The gap will start at $4,130 in 2021.
When you’re in the coverage gap, you pay no more than 25% of the cost of covered brand-name prescription drugs in 2020.
Some plans let you pay a lower percentage in the coverage gap.
The manufacturer pays 70%, and the plan pays 5%.
Your 25% of the cost and the manufacturer’s 70% both count toward your total out-of-pocket spending to determine when you exit the coverage gap, though you are paying no more than 25%.
In addition, there is a dispensing fee.
You pay 25% of this fee. Only your share of the dispensing fee counts toward your out-of-pocket costs for the year.
You’ll also pay 25% of the price of generic drugs in the coverage gap, and Medicare will pay 75%.
For generic drugs, only the amount you pay counts toward your out-of-pocket costs.
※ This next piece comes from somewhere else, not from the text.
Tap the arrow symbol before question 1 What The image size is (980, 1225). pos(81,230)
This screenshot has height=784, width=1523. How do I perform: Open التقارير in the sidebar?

Prescription drugs are of course an increasingly expensive necessity for many retirees. In next week’s issue of Retirement Watch Weekly, I’ll explain in detail how you can avoid paying too much for them.
After you’ve spent $6,350 out of pocket for prescription drugs in 2020 ($6,550 in 2021), you’re out of the coverage gap and under what Medicare calls catastrophic coverage.
In this category, you pay only a small deductible or coinsurance amount for each prescription for the rest of the year, no matter how much your medications cost.
At the beginning of the next year, you start over.
As an estimate, you had to purchase prescriptions with a retail cost of about $9,719.38 in 2020 to enter catastrophic coverage and will have to purchase about $10,048.39 of prescriptions in 2021.
But the exact amounts depend on your mix of brand-name and generic drugs purchased.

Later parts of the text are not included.